Mr. Jerry Kennedy, 85, a Louisiana native, recently passed away in Nashville. The legendary and Hall of Fame guitar player saw Elvis play the Louisiana Hayride in 1954 and said he couldn’t focus on Elvis’ guitar player, Scotty Moore, because the girls at the show wouldn’t stop screaming. Kennedy was such a great guitar player that he was signed by RCA Records at 11 years old. I tracked him down seven years ago to ask a few questions and pick his brain about Nashville. He played with Chet Atkins and eventually moved to Nashville in March of 1961. He would play on Elvis’ “Good Luck Charm.”
“That was a great time, even though it was going at 100 miles an hour, it was fun,” Kennedy said. “Every day you ran into people that you loved to be with. It was a magical time.”
One neighbor was Jerry Reed; another was Roger Miller. And there were many other talented country stars he knew as well.
“The people we socialized with were all in the music business in some way. You go have lunch and it’s hard to find someone you were breaking bread with that was not connected to the music business and that’s the way it was,” Kennedy said.
He would work with and befriend the Statler Brothers and their alter egos — Lester “Roadhog” Moran and the Cadillac Cowboys.
“We got to be buddies and after they left Columbia, they inquired if we wanted them at Mercury,” he said. “When I hear them as Lester ‘Roadhog’ Moran and the Cadillac Cowboys. That was something, I still cry laughing when listening. It’s like I’m hearing it all over again. It was a unique thing for all of us.”
The talented guitar player has backed Bob Dylan, Chet Atkins, Elvis, Kris Kristofferson, Ringo Starr and that dobro on Jeannie C. Riley’s “Harper Valley PTA” is all Mr. Jerry Kennedy. He played on nearly all of Jerry Lee Lewis’ country records.
While running Mercury Records, he produced Roger Miller, Reba McEntire, The Statler Brothers, Johnny Rodriguez and Tom T. Hall. A member of the Country Music Hall of Fame and Museum, he is commemorated with a stage named after him there and Kyle Young, CEO of the museum said of Mr. Kennedy, “Before an artist ever sang the first line of ‘Stand By Your Man,’ ‘Harper Valley P.T.A.’ or ‘Oh, Pretty Woman,’ Jerry Kennedy’s masterful guitar playing had already marked the song as a hit.”

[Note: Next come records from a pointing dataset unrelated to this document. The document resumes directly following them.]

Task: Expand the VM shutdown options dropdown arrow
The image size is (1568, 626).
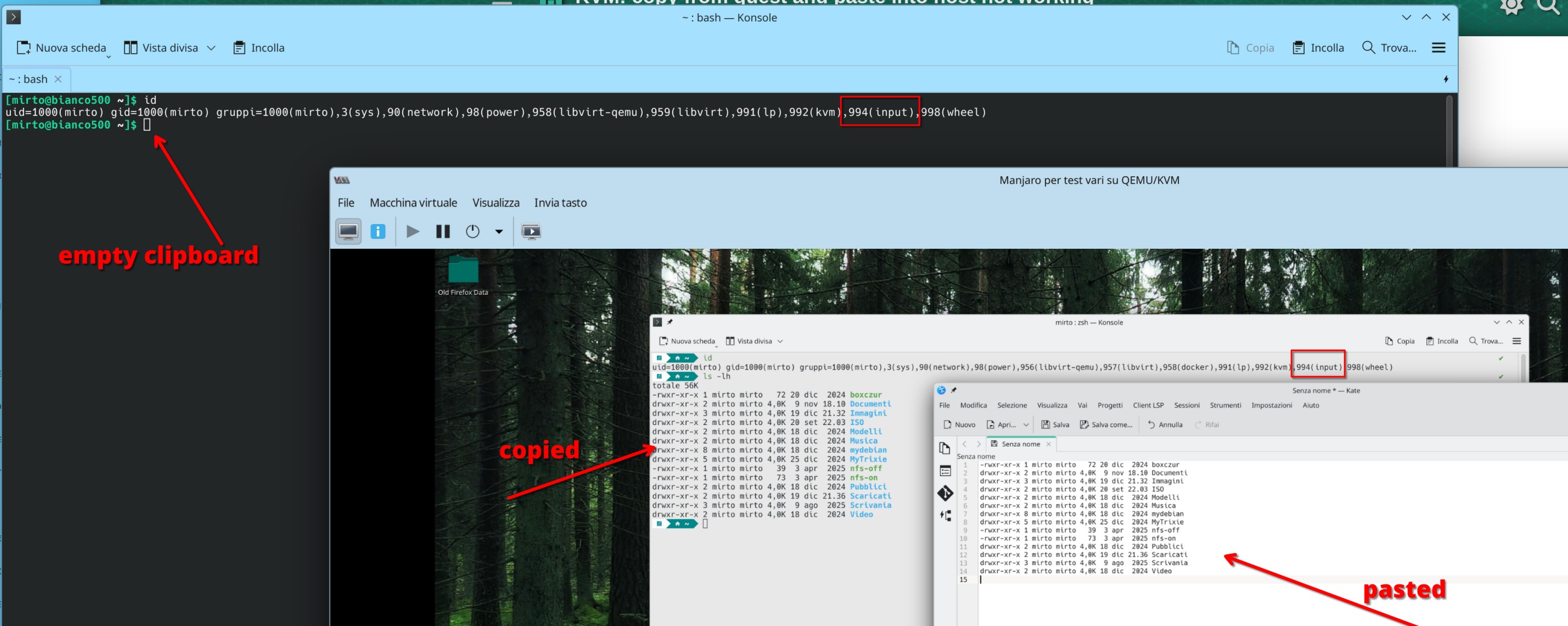Action: pos(498,231)
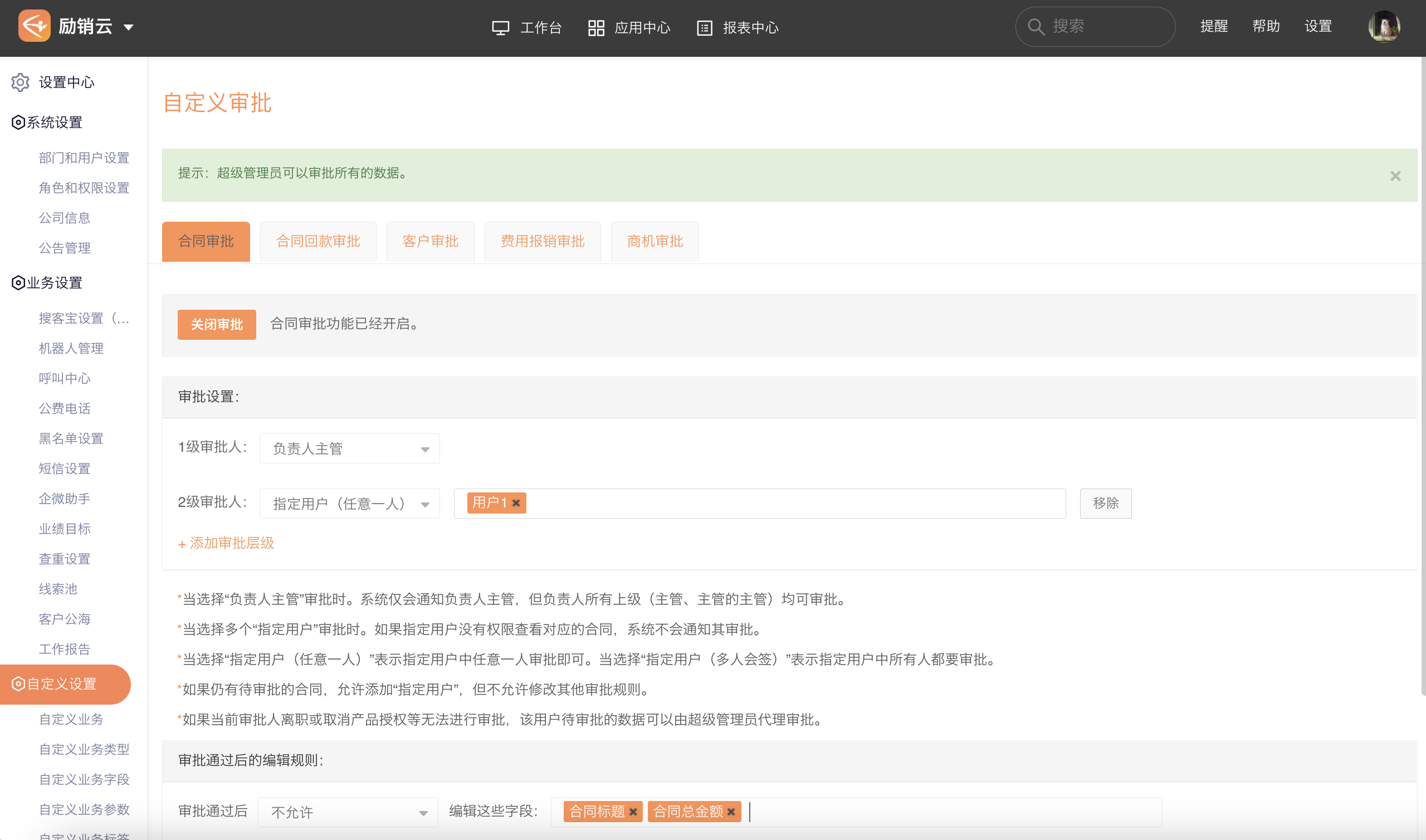This screenshot has width=1426, height=840.
Task: Click the 励销云 orange logo icon
Action: (x=34, y=26)
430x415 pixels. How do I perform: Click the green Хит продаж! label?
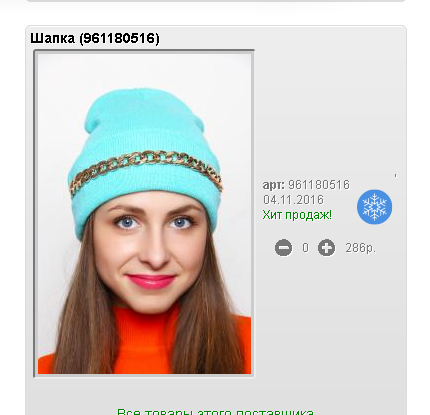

He made his mark and his three kids got some of their daddy’s talent and keep making their own. Gordon, Bryan and Shelby have resumes that stand on their own. Gordon, guitarist with White Heart — a Christian rock band — also has written hit songs for Eric Clapton and is a Grammy Award-winning American songwriter, producer and guitarist. Bryan befriended a young, unknown talent, Garth Brooks, and has written No. 1 songs for him including Honky Tonk Bar Association and others and is an entertainer in his own right. He also spent a few years opening for Garth on tour before becoming his tour manager. Shelby has sung on many recordings and written hit songs for Ray Charles, Reba McEntire and others.
Mr. Jerry Kennedy, a strong believer in Jesus, humble man and incredible talent, will be greatly missed. And he’s up in heaven listening to Mr. Roadhog’s renditions of hit songs, I’m sure.
Alright….as the ol’ Roadhog would say.